Sunday as Sabbath – God’s Valentine to Humanity

Sunday as Sabbath – God’s Valentine to Humanity:
A Vision for the Lord’s Day Alliance in the USA
Rodney L. Petersen, PhD

Introductory Comments:

A friend sent around an email in January reporting that on Moody radio (a station known for its conservative brand of Christian faith), on the program the Market Place (WRMB, Boynton Beach, FL), there was a discussion of the Ten Commandments, of which only nine are still valid, said the guest. The talk host asked, “Which one is done?  “Oh”, he said, “the fourth, about Sunday” This was not challenged on the air.

This email prompted another friend to remind us that a third friend once commented that when he heard someone boast about not taking a day off he would respond with, “And what other commandment are you proud of breaking”?

A Social Mandate:

We live in a society that is becoming unhinged. The Sabbath commandment (the Fourth Commandment) is sometimes referred to as the “hinge” commandment. It is found between those first three commandments oriented toward our regard of God and the balance of the commandments oriented toward our regard of neighbor. It is a means for “re-hinging” our lives.

The given context for the Ten Commandments is that of an abused and fragmented people, the Israelite slaves of Egypt, seeking to find social coherence and the social moorings that make society possible. According to the text of Exodus 20:2, these commandments, or sayings, were given by “the Lord God who brought you out of the land of Egypt”; out of 24/7 slavery and vitriol.
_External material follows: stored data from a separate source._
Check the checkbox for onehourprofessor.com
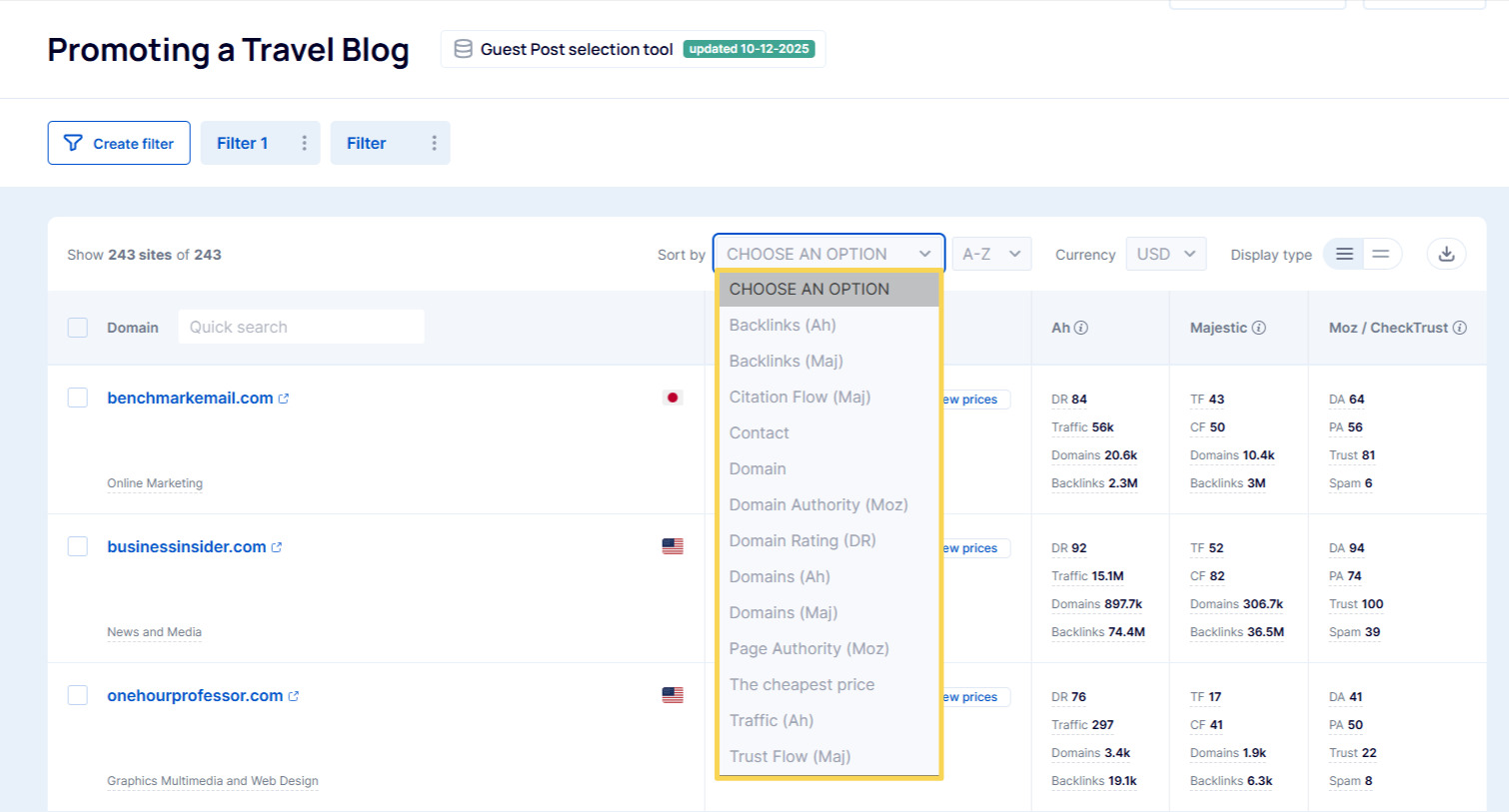1509x812 pixels. tap(77, 695)
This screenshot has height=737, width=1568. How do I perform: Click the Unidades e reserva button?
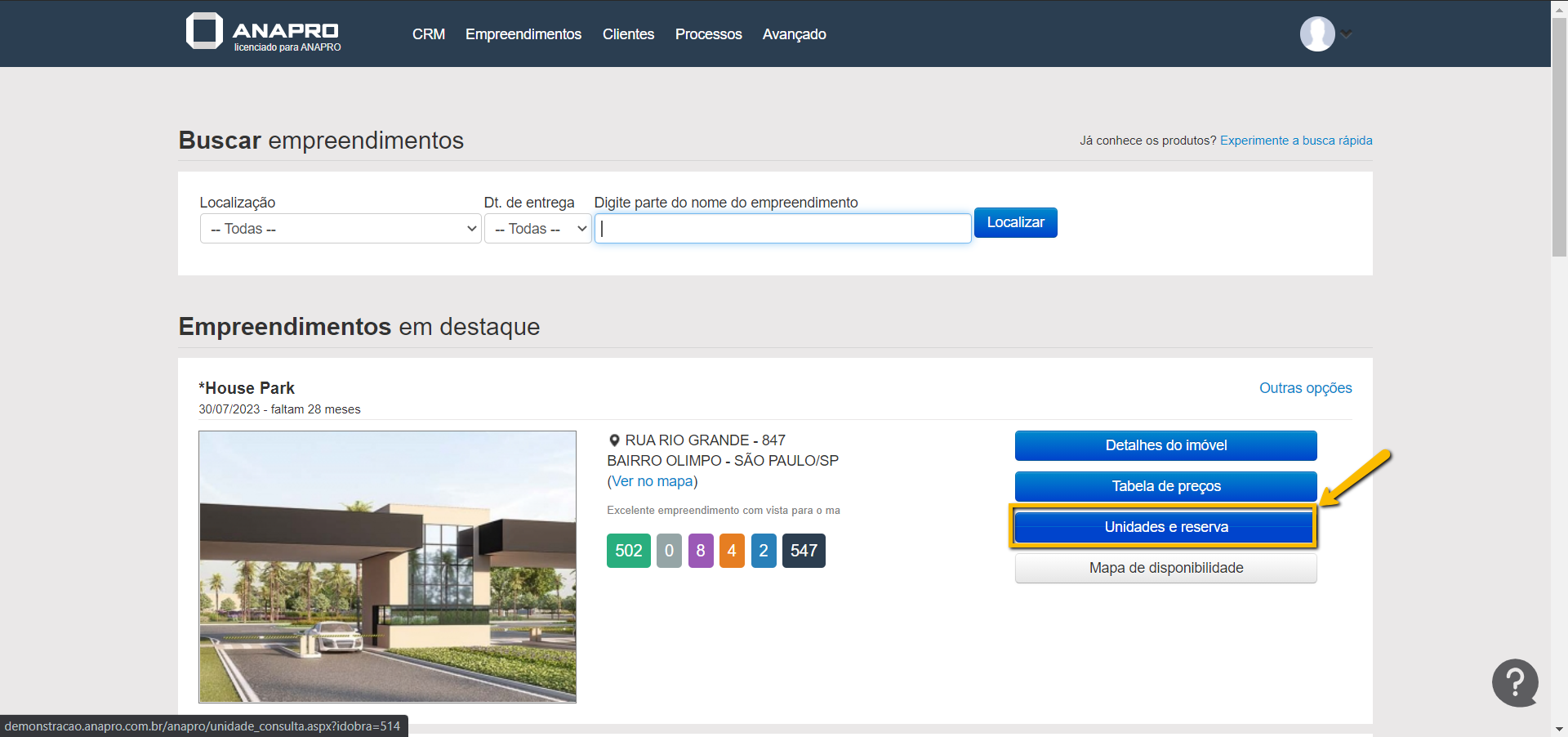point(1165,527)
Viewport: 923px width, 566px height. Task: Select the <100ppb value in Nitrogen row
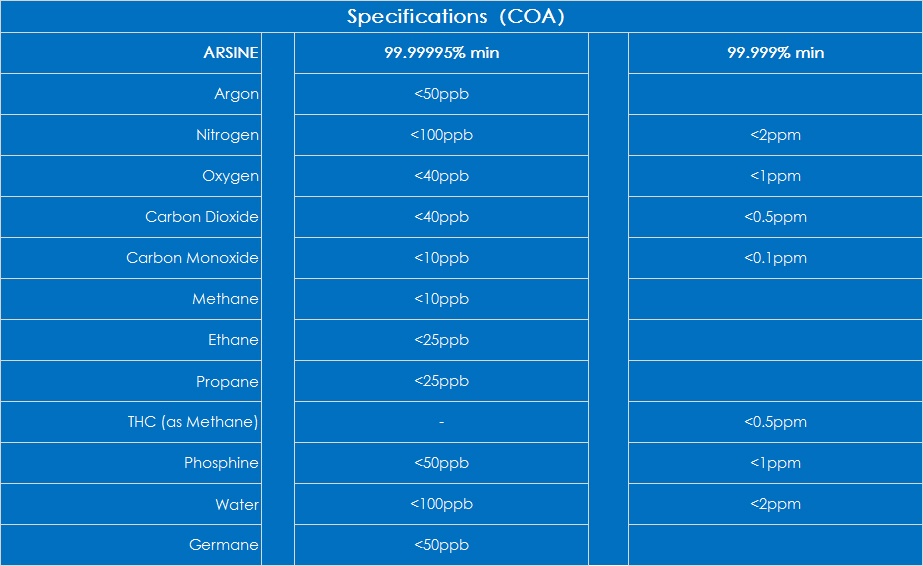pos(441,135)
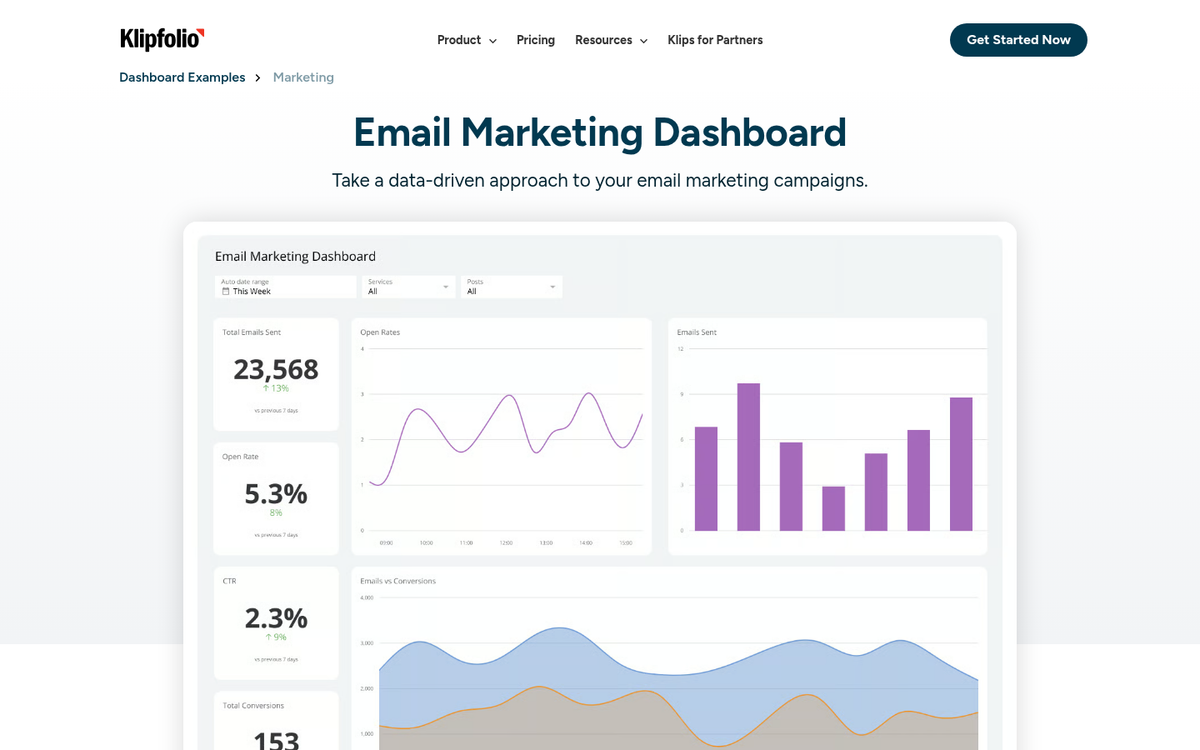Click the Klipfolio logo
Image resolution: width=1200 pixels, height=750 pixels.
point(160,39)
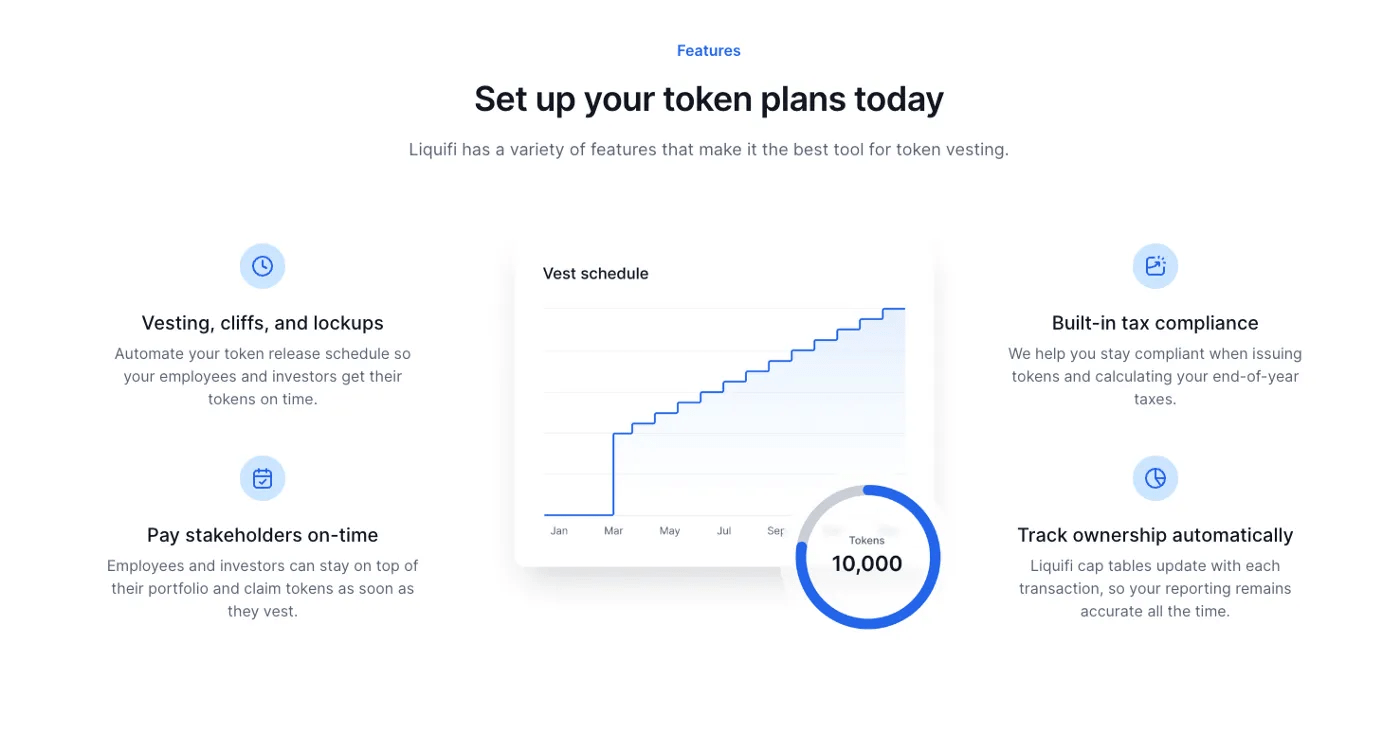Click the blue Features label
Screen dimensions: 1400x731
pos(708,51)
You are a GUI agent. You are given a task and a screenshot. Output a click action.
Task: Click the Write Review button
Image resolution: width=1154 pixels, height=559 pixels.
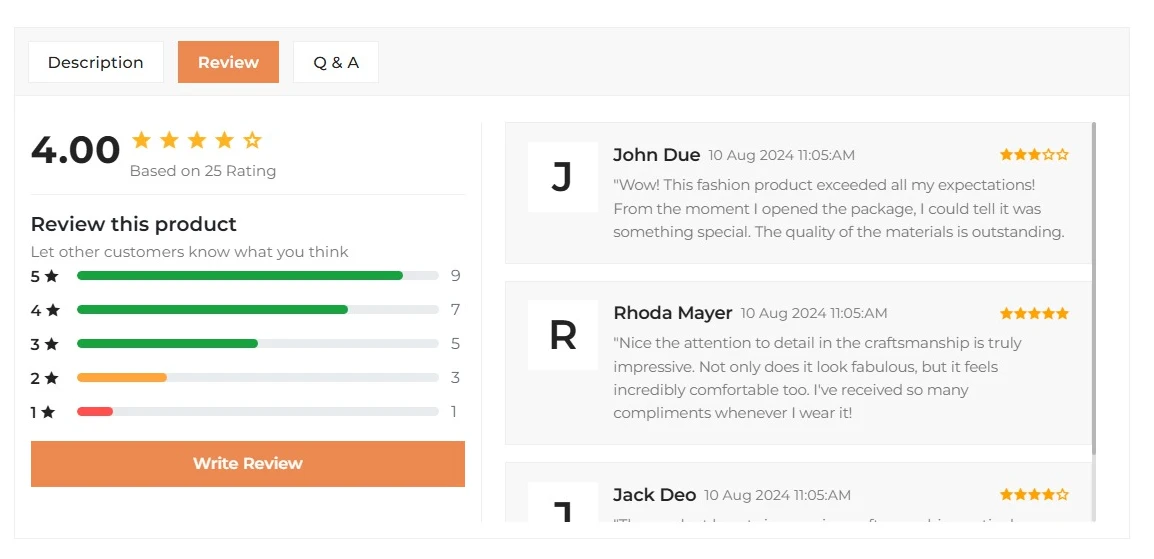(248, 464)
The Ten Commandments are foundational concepts for establishing a functional social order. In this light we might ask:

  • •  Can we develop an intergenerational society? Then we will honor and not “dis” parents and children (Fifth Commandment).
  • •  Can there be security of our personal identity from acts of violence? Then we will not anger or murder (Sixth Commandment).
  • •  Are our most intimate relationships, those central to our identity, sacred? Then we will not commit adultery (Seventh Commandment).
  • •  Is our means of livelihood, the product of our labor and extension of our very being to be protected? Then we will not steal (Eighth Commandment).
  • •  Are social agreements meaningful and contracts to be trusted? Then we cannot lie (the Ninth Commandment).
  • •  Is our attitude one of abundant trust in God or fear when faced with scarcity? Then we will not covet (Tenth Commandment).

Our gathering together in community to acknowledge the Fourth Commandment is a kind of covenant renewal to live in community as free citizens under God whose identity as defined in the first three commandments is greater than any political reality.

When I lived in Switzerland I was struck by the tradition and pageantry centered around Swiss Independence Day, August 1. Citizens of each town, city, or canton would gather together in the civic square to affirm allegiance to the governing covenant with arms raised. And at the end of the day bonfires would be lit on mountain tops to celebrate the renewed covenant.

This is our Sunday, a weekly celebration and covenant renewal, God’s Valentine to Humanity, to make possible personal coherence, social stability, and our “re-hinging” after 6 days of labor.

Boston area physician, co-minister with her husband of Bethel AME Church, mother and CEO Gloria White-Hammond writes of the fragmentation of our society and of our need for Sabbath in an article, “Home Alone – Seeking Sabbath.”

We must raise up the solid foundations of our homes that have been chipped away at by the worries of this life, the deceitfulness of wealth, and the desire for other things; repair the broken walls of our fractured churches which, because they have been divided against themselves, have not been able to stand; and restore the streets of our neighborhoods with dwellings that signify life, real life, rested life, for us and for our children, and that is the life that is more abundant. It takes Sabbath space – and many of us ground this in Sunday as Sabbath.[1]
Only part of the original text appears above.